--- start Selected extract ---

Saturday


What’s for me or what’s not for me? That is the question.


I have been presented with so many wonderful opportunities, and I have a difficult time discerning which chances are good and which ones are just too good to be true. Sometimes I listen when my heart tells me that something is perfectly orchestrated for me to walk into and other times I’m weary if it’ll turn out how I imagine it. I have learned from past experiences that if I have to make plans, scheme, or overanalyze how something is going to happen, it’s usually not for me. If I just walk into it and things flow naturally, I don’t have to question it. It’s God’s will. I’ve had major examples of both, and now I trust my instinct to know the difference. Here are my best examples of each.

I really wanted to transfer to an out-of-state college. I call each time I applied to a group of schools “rounds,” and I did 3 rounds of applications. My freshman year, I applied to some very prestigious universities on the east coast, REJECTED. The next year, I applied to a few schools that were in the Washington, D.C. area. I had a couple of friends near there and a friend in the process of transferring. I thought I wanted to study broadcast in the nations capital. I must have been way off 'cause I don’t even remember receiving decision letters from all of those schools. Come to think of it… I may not have even submitted a complete application to any of those schools in this round.  Because I found a few more reasonable schools and I polished my applications. I was even involved in a program that helped transfer students transition into these universities. I got accepted to all schools I applied. NO FINANCIAL ASSISTANCE. Ughh. I was convinced that was where I was supposed to be, it was my city of choice… but not in my desired major. My heart hurt for a long time after that round. It was clear as 4K Ultra HD technology that I was not supposed to transfer at all. (Clearly, I’m stubborn.)

--- end Selected extract ---
--- start Data extract ---

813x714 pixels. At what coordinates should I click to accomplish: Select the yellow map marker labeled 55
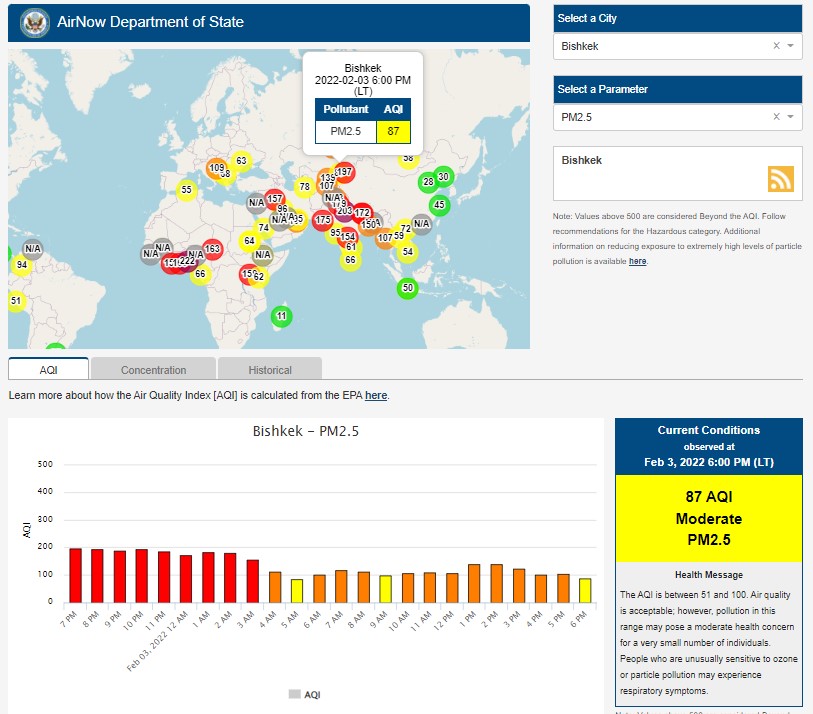point(186,189)
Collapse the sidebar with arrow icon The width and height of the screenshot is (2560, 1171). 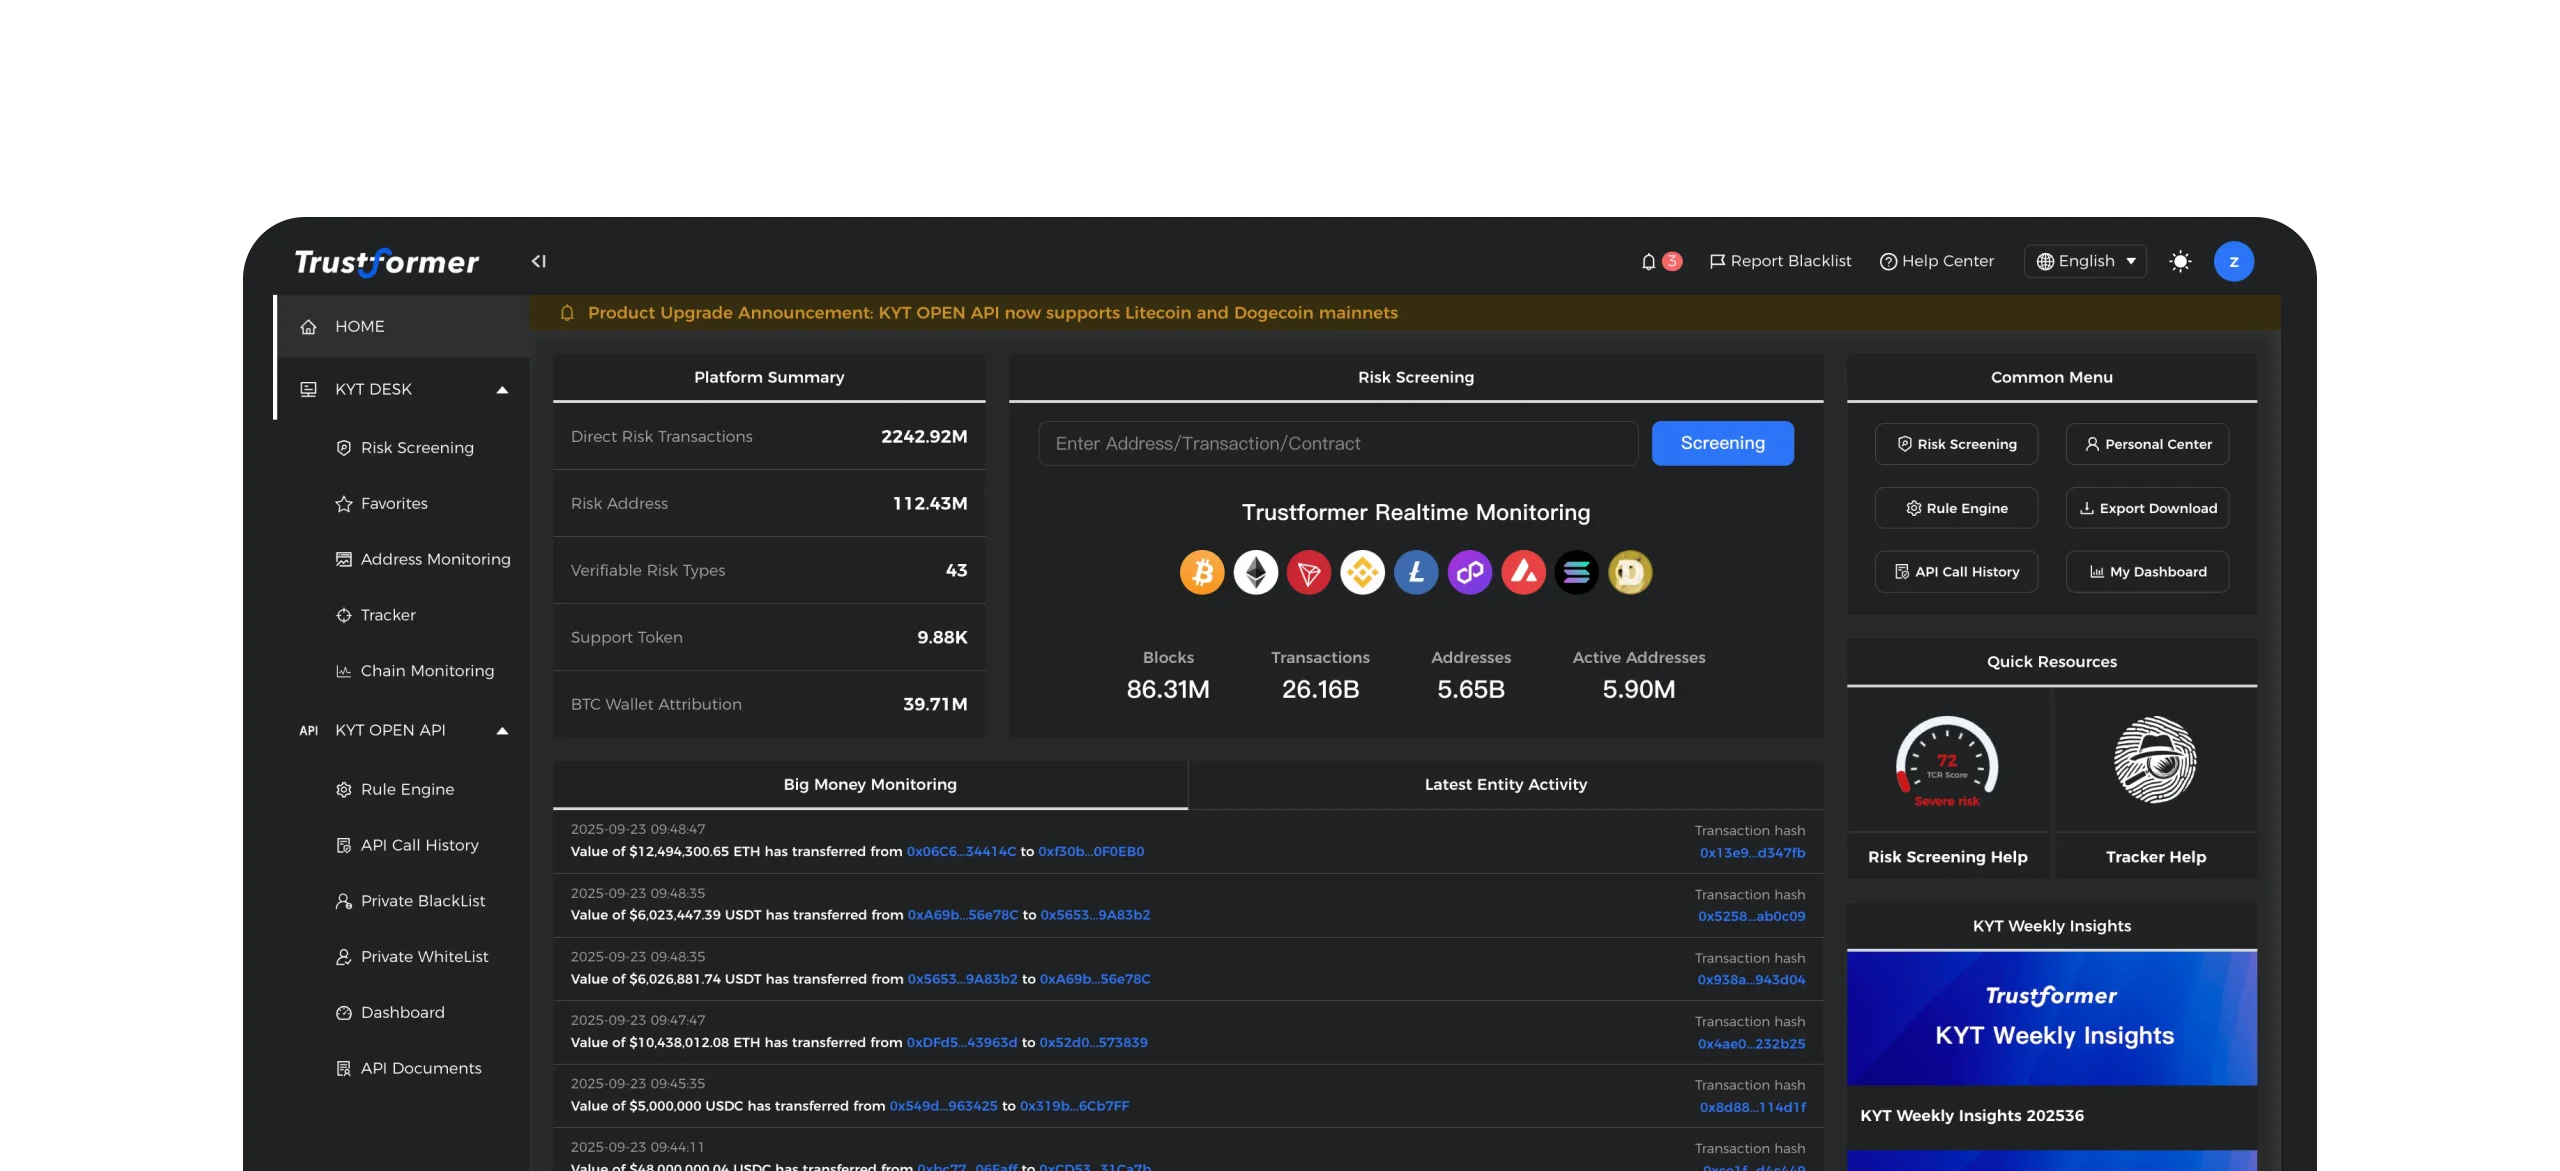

--- end Data extract ---

▶ [Set task]: Reproduce the Saturday post word for word, from "I have been" up to and including "examples of each.". Work only from the Saturday post, setting the material aside.

▶ [Solution]:
I have been presented with so many wonderful opportunities, and I have a difficult time discerning which chances are good and which ones are just too good to be true. Sometimes I listen when my heart tells me that something is perfectly orchestrated for me to walk into and other times I’m weary if it’ll turn out how I imagine it. I have learned from past experiences that if I have to make plans, scheme, or overanalyze how something is going to happen, it’s usually not for me. If I just walk into it and things flow naturally, I don’t have to question it. It’s God’s will. I’ve had major examples of both, and now I trust my instinct to know the difference. Here are my best examples of each.